[Start of section]

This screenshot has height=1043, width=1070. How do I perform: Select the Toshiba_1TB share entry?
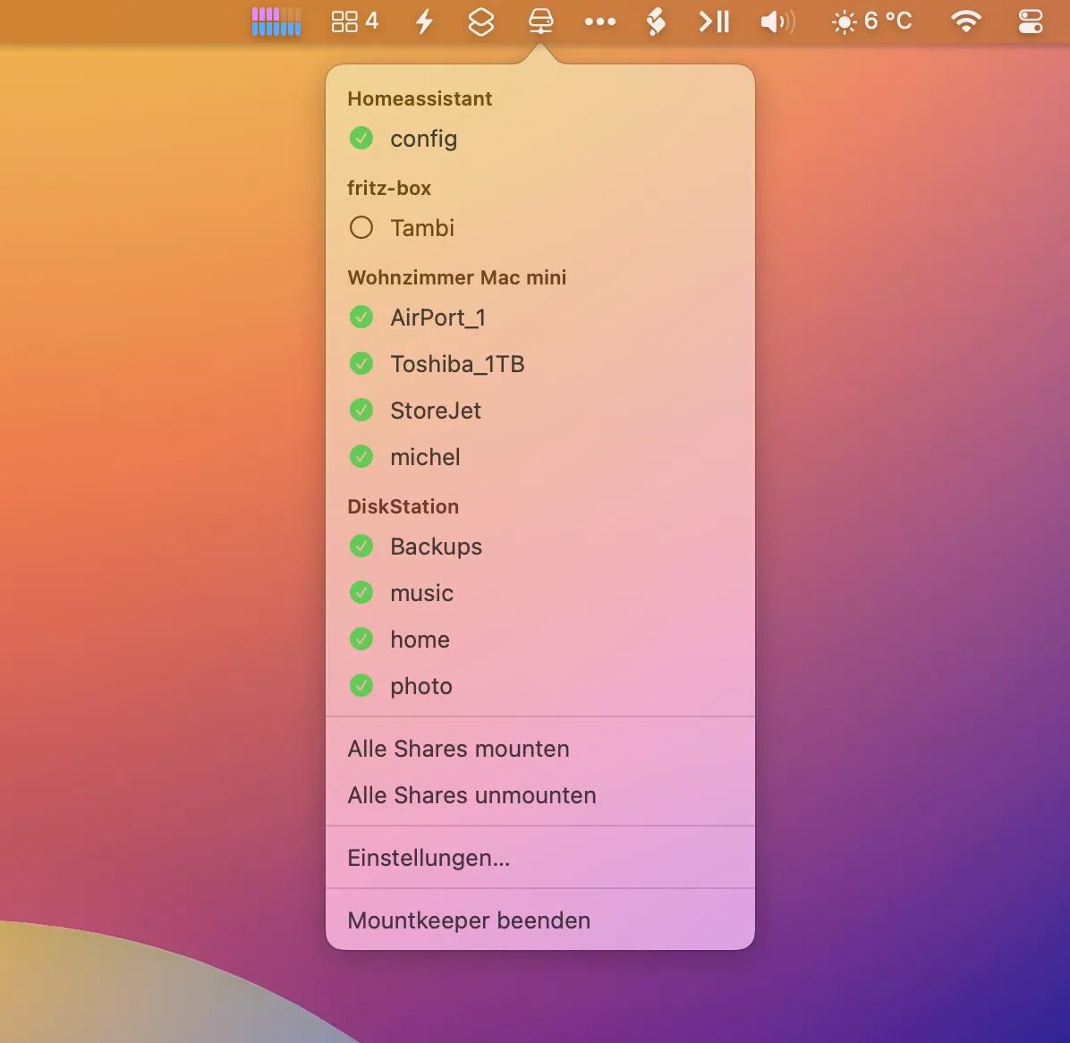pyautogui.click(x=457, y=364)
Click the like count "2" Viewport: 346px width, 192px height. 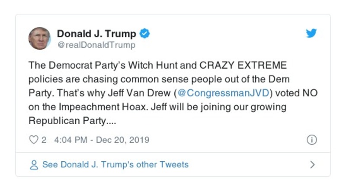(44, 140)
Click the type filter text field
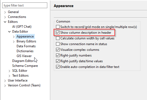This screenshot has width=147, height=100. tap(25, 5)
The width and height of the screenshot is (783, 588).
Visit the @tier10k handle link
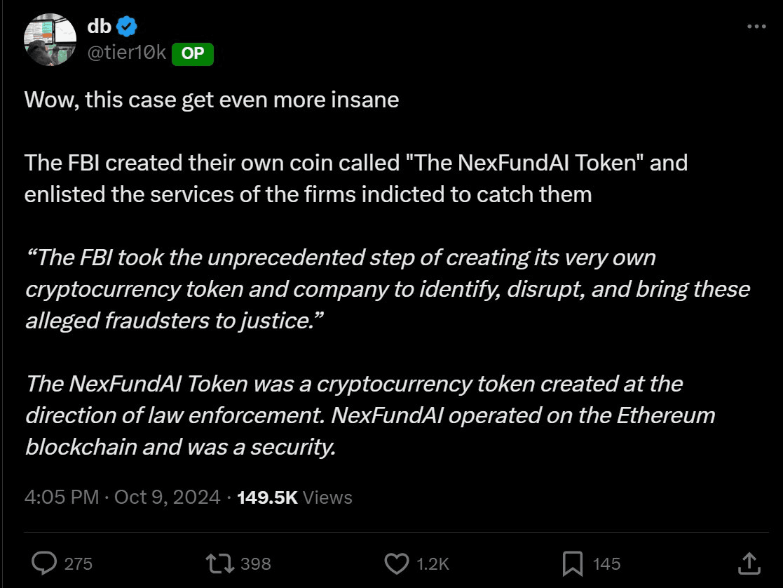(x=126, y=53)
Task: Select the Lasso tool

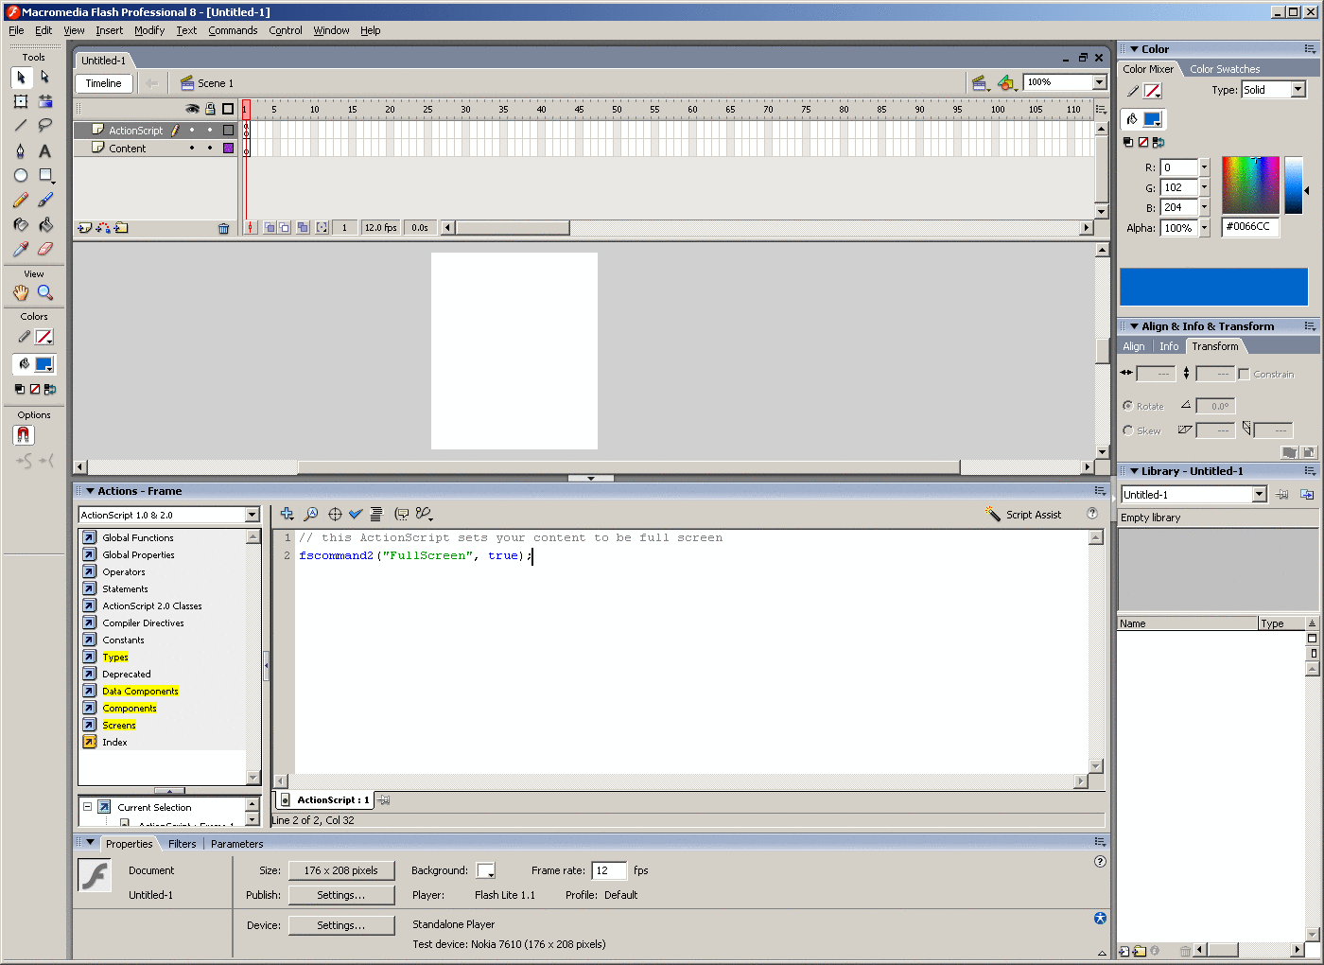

[End of section]

### TRY IT
The expected output is every line from the line where "The width and" appears to the final line of the material, unchanged and with no pictures.

### ANSWER FOR THE TASK
The width and height of the screenshot is (783, 588).
Visit the @tier10k handle link
(x=126, y=53)
Task: Select the Lasso tool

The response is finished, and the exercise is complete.